━━━━━ Material provided

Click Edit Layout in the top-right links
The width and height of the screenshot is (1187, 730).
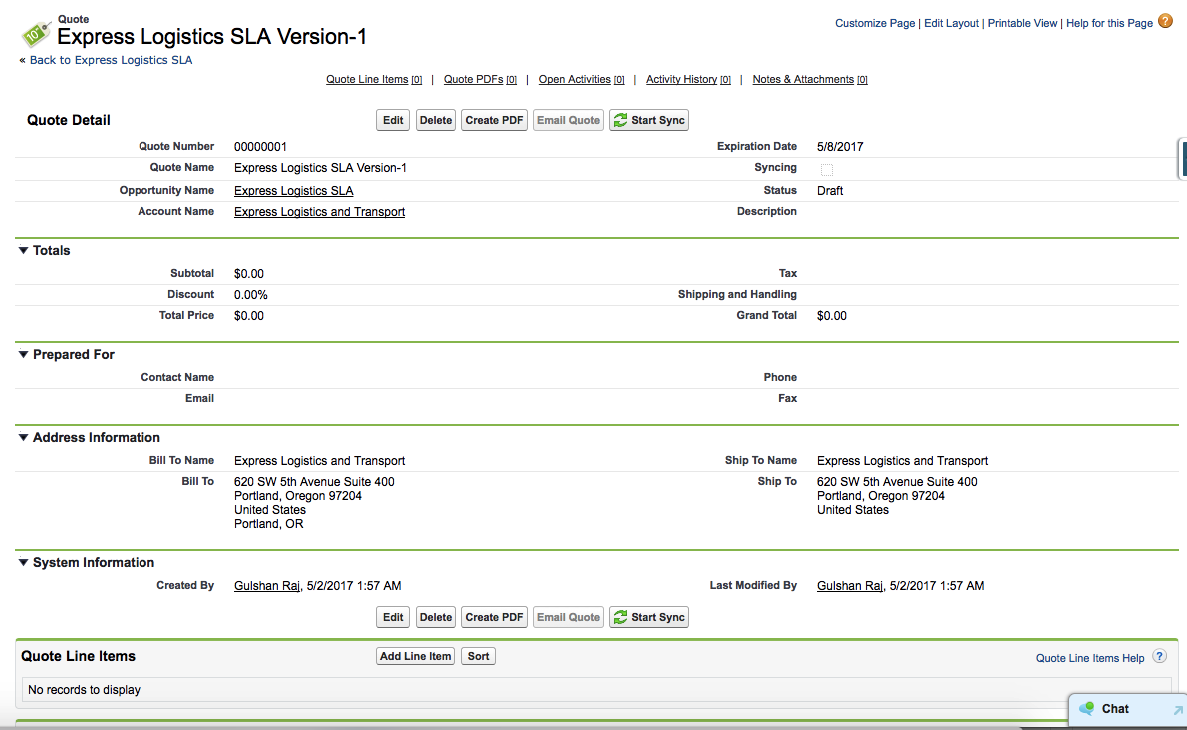950,22
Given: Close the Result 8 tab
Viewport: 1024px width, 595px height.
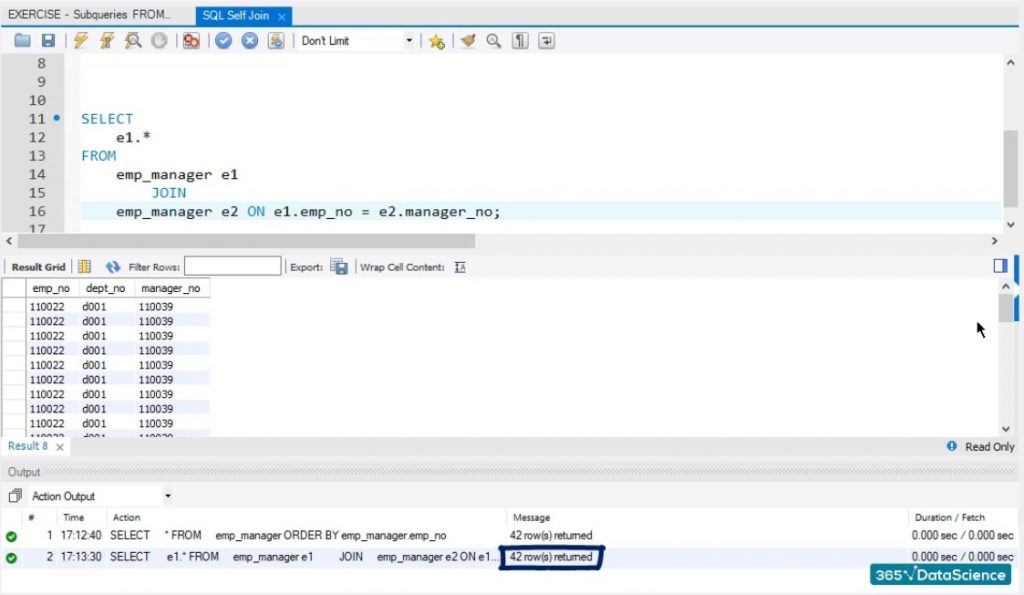Looking at the screenshot, I should pyautogui.click(x=60, y=447).
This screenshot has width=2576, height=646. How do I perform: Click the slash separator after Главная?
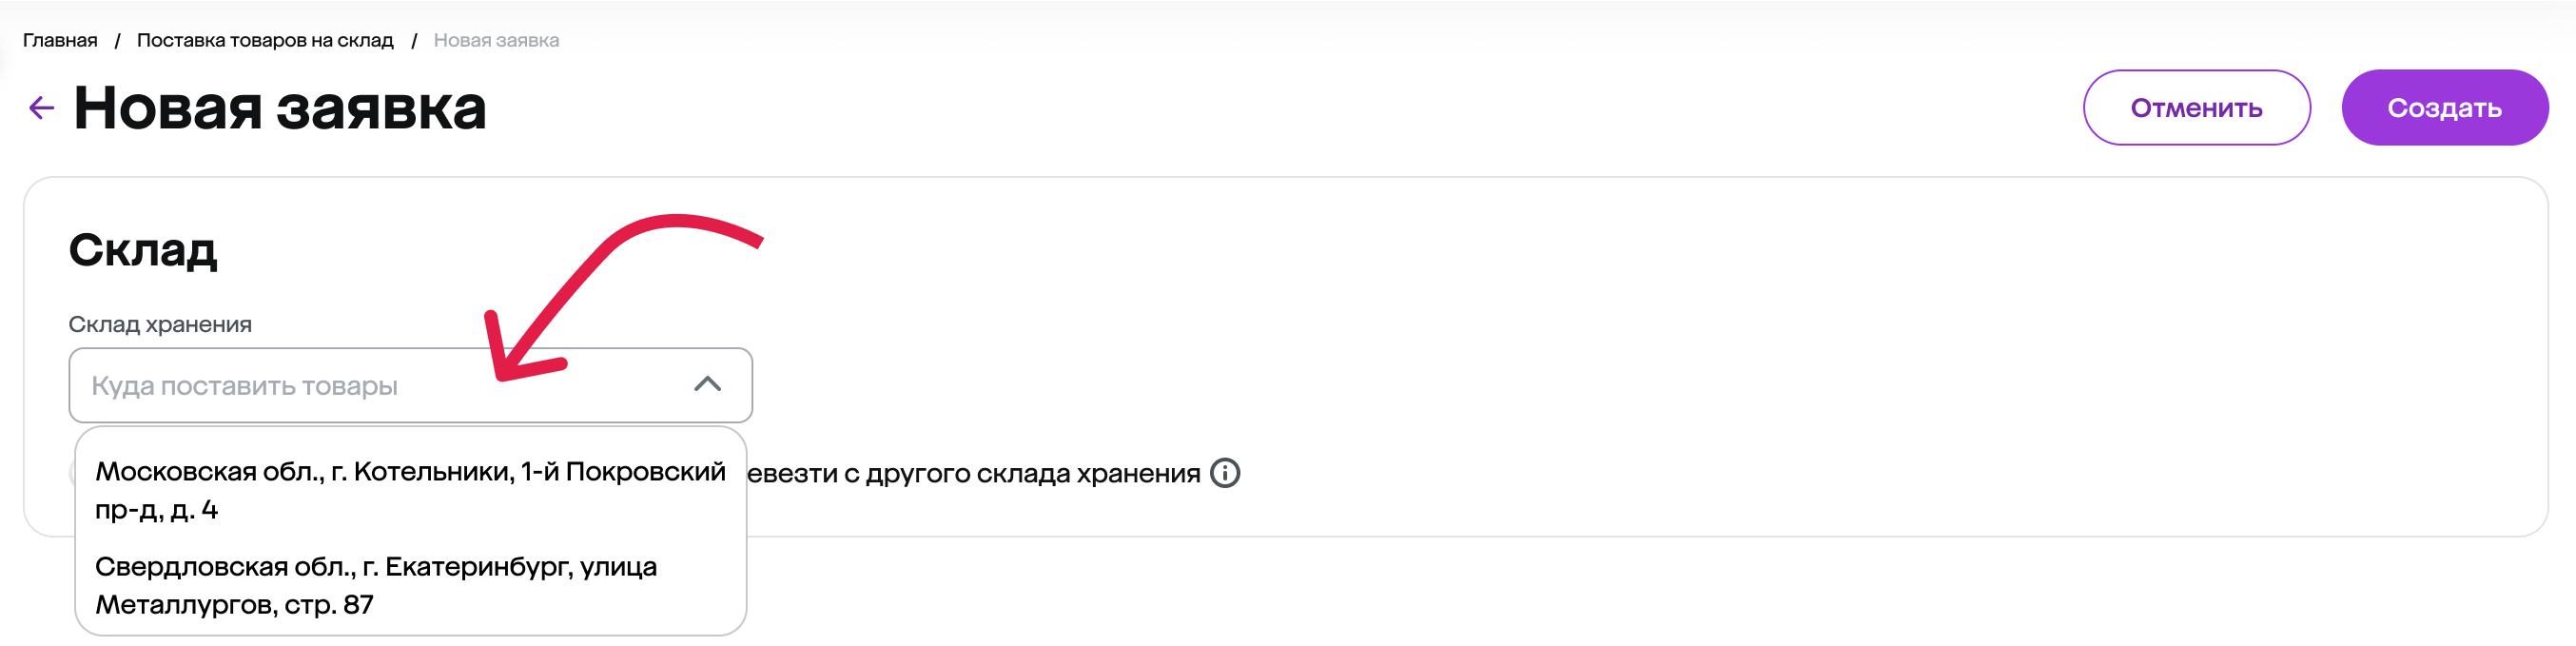(117, 40)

━━━━━━━━━━

What you need to do:
If a record holds a picture, leave the picture out and copy everything else exactly.

Completed exercise:
Click Edit Layout in the top-right links
The width and height of the screenshot is (1187, 730).
950,22
Given: Close the Result 8 tab
Viewport: 1024px width, 595px height.
Looking at the screenshot, I should pyautogui.click(x=60, y=447).
This screenshot has width=2576, height=646. How do I perform: Click the slash separator after Главная?
(117, 40)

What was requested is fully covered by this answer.